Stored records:
________________________________________

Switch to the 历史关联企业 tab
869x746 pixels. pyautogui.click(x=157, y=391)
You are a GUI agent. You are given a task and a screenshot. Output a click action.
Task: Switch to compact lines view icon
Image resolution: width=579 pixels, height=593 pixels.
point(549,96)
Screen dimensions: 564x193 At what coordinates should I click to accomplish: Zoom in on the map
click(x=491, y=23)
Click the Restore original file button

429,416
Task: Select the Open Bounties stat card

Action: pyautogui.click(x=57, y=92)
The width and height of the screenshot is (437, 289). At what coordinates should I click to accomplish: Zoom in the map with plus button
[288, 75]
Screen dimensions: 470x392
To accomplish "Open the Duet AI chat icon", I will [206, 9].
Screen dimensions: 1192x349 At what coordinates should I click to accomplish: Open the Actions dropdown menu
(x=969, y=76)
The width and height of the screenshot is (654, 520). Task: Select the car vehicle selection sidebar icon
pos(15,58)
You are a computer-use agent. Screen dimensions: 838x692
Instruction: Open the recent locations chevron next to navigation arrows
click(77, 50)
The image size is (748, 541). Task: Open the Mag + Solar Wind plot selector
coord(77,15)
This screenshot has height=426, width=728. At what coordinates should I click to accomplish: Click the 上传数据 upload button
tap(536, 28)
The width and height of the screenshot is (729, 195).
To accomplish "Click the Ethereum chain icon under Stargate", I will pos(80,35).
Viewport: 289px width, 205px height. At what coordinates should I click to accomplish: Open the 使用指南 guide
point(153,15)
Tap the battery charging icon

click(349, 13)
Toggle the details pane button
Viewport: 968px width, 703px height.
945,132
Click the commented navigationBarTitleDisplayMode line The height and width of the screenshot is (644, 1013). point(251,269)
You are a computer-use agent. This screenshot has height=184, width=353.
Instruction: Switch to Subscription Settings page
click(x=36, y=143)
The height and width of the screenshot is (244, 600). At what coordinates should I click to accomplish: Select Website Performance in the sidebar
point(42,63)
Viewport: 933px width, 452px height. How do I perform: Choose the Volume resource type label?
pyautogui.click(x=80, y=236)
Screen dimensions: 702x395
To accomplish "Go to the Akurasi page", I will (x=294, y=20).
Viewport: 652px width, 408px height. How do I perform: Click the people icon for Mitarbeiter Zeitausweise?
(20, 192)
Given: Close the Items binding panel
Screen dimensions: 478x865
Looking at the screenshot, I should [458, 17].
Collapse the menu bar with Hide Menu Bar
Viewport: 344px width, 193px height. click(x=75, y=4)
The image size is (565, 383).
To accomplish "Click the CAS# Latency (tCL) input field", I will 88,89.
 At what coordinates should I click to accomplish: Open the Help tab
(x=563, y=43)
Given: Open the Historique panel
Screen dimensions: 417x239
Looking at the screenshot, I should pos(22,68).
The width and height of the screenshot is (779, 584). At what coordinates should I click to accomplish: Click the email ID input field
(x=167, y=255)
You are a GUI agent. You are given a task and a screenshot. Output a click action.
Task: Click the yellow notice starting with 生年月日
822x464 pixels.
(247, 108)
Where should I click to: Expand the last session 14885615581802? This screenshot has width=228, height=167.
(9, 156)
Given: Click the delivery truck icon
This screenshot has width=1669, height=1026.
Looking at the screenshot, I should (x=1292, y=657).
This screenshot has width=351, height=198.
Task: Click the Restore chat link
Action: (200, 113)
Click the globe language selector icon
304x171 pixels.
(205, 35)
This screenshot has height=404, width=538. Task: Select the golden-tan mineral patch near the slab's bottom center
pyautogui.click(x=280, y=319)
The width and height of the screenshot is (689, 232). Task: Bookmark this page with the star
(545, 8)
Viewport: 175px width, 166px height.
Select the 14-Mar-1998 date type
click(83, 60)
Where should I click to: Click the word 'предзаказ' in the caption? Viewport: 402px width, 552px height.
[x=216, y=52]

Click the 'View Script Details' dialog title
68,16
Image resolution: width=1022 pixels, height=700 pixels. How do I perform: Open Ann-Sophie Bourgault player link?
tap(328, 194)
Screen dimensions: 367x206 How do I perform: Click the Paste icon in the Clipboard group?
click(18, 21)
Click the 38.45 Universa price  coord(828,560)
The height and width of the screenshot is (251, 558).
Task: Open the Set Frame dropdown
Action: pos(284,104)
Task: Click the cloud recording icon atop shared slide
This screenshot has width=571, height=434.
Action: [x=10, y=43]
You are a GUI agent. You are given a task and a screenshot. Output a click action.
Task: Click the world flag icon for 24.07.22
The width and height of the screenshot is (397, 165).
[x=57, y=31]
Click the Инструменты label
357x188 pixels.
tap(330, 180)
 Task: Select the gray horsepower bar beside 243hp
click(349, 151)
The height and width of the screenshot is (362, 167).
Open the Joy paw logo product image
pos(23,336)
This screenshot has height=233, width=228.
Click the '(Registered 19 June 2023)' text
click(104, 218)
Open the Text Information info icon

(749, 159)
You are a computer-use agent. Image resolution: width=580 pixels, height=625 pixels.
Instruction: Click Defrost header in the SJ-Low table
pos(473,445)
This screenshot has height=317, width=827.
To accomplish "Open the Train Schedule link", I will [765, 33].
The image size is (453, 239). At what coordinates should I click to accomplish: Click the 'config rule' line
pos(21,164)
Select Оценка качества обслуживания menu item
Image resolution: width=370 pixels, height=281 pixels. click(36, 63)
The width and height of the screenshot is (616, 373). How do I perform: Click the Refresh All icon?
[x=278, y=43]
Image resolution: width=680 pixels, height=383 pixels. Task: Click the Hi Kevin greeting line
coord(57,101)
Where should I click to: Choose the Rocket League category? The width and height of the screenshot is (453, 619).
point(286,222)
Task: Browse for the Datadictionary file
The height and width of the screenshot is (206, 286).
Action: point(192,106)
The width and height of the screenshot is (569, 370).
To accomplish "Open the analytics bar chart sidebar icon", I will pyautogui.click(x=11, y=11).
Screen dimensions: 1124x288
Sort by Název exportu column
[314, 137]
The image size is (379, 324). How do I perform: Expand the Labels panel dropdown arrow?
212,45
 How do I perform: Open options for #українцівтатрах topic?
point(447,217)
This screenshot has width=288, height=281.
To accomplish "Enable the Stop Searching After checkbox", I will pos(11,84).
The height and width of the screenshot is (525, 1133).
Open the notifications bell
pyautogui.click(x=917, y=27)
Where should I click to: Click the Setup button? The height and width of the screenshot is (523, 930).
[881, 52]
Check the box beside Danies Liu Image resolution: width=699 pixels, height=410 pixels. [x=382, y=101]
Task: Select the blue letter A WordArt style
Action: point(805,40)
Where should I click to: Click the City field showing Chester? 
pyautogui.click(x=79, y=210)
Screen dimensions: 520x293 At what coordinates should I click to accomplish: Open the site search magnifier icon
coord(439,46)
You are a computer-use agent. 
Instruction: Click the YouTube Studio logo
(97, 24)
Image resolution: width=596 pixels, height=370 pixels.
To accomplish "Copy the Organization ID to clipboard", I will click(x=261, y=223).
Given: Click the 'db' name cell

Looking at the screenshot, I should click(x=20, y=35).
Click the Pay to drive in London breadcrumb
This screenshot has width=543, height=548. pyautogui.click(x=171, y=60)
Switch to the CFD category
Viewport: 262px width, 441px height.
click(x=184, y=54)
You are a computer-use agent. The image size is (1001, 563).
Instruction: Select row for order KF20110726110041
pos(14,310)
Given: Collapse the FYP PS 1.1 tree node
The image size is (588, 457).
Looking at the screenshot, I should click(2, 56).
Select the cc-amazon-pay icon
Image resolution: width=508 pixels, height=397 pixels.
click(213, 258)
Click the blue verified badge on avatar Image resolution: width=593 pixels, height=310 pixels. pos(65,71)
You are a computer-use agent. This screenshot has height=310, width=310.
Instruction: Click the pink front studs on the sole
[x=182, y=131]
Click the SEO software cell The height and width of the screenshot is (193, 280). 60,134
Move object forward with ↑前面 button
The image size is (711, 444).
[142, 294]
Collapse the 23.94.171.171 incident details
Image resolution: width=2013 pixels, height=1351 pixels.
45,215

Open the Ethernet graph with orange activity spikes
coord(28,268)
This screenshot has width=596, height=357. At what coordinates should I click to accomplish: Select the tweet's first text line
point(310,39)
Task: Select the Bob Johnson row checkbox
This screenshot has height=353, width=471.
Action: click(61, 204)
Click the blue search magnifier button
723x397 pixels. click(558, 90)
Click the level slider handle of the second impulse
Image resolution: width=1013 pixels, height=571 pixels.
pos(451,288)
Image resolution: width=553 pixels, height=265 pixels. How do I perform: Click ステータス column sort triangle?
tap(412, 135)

________________________________________

Gather each line from the entries above that includes the word "checkbox".

## Answer to the problem:
To accomplish "Enable the Stop Searching After checkbox", I will pos(11,84).
Task: Select the Bob Johnson row checkbox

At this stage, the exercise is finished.